(Data extracts)

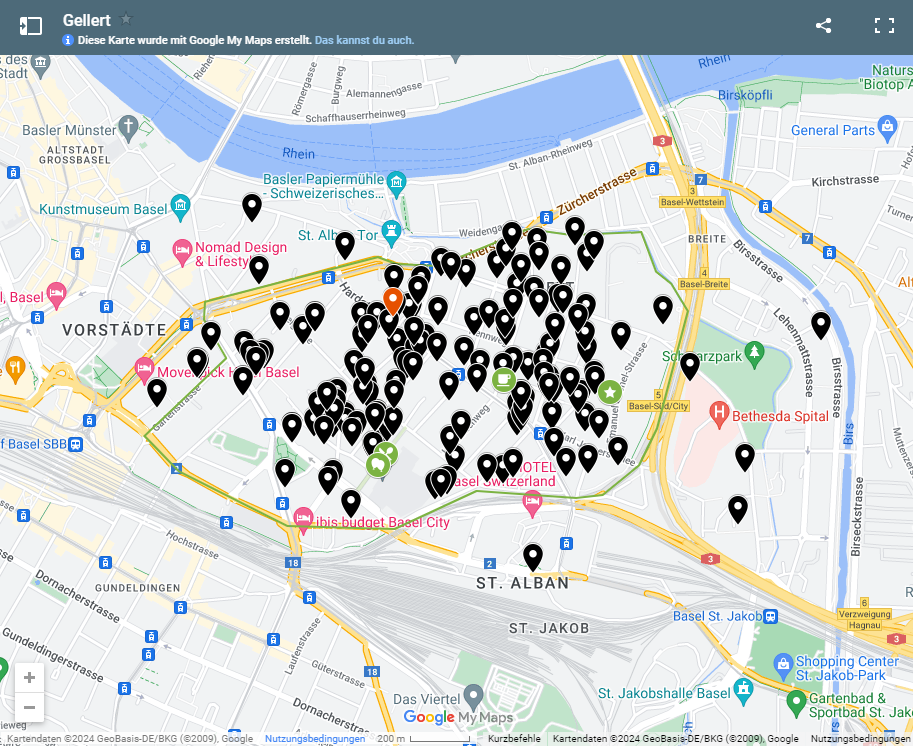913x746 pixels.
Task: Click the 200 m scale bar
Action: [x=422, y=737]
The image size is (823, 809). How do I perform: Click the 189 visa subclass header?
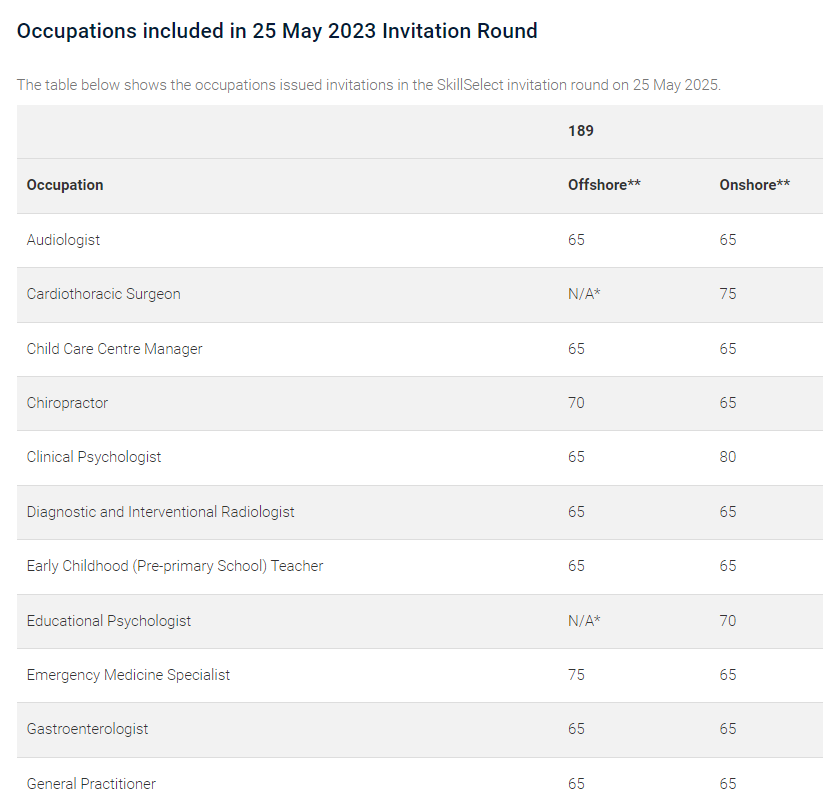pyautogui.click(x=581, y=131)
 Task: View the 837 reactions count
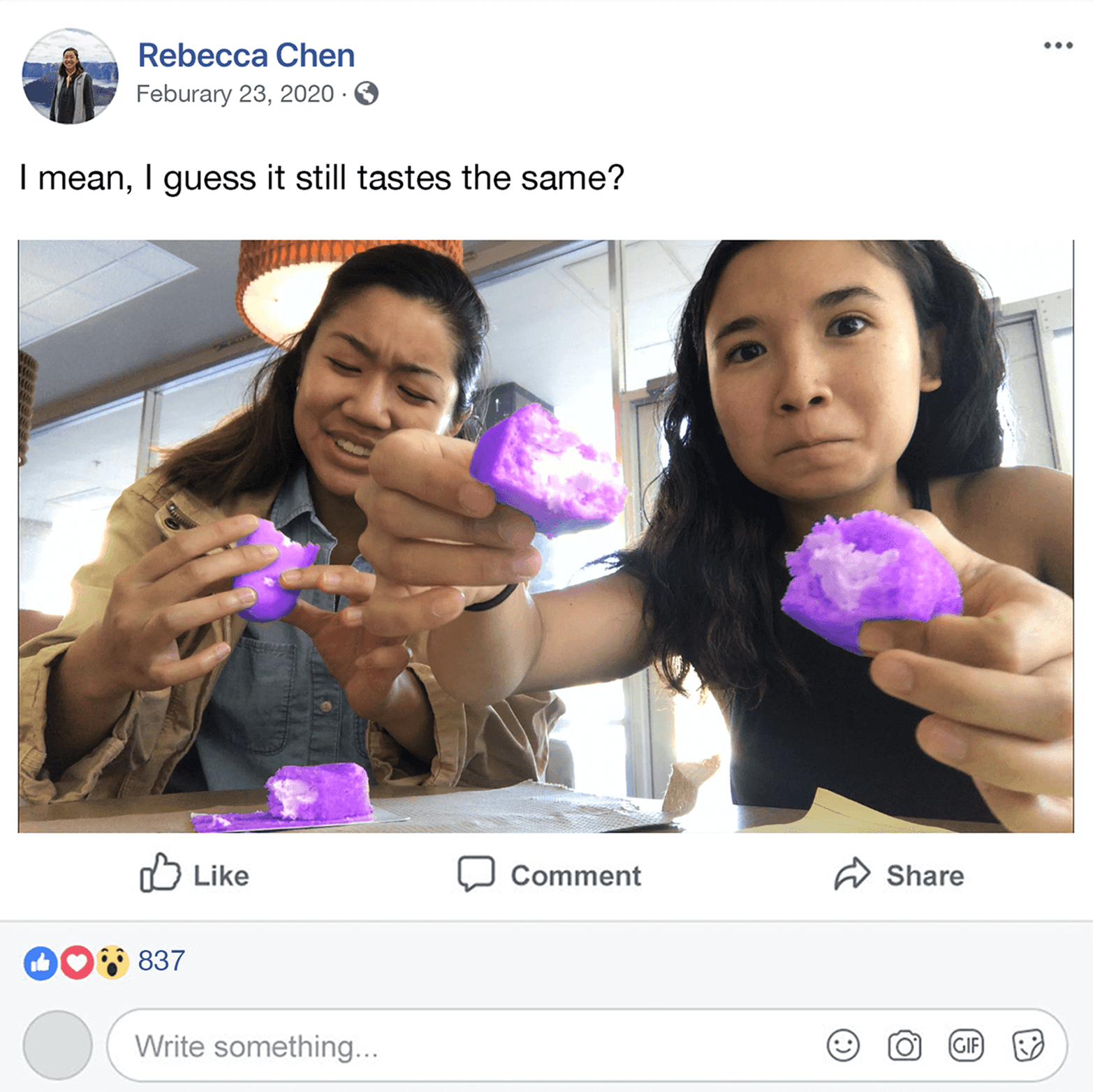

(End Data extracts)

### Task to complete
Only the lines from the one containing "The image size" through the last line of the data belong in the copy, both included and reproduced exactly. Pictures do not.

### Task solution
The image size is (823, 809). How do I perform: Click the 189 visa subclass header?
pyautogui.click(x=581, y=131)
 Task: View the 837 reactions count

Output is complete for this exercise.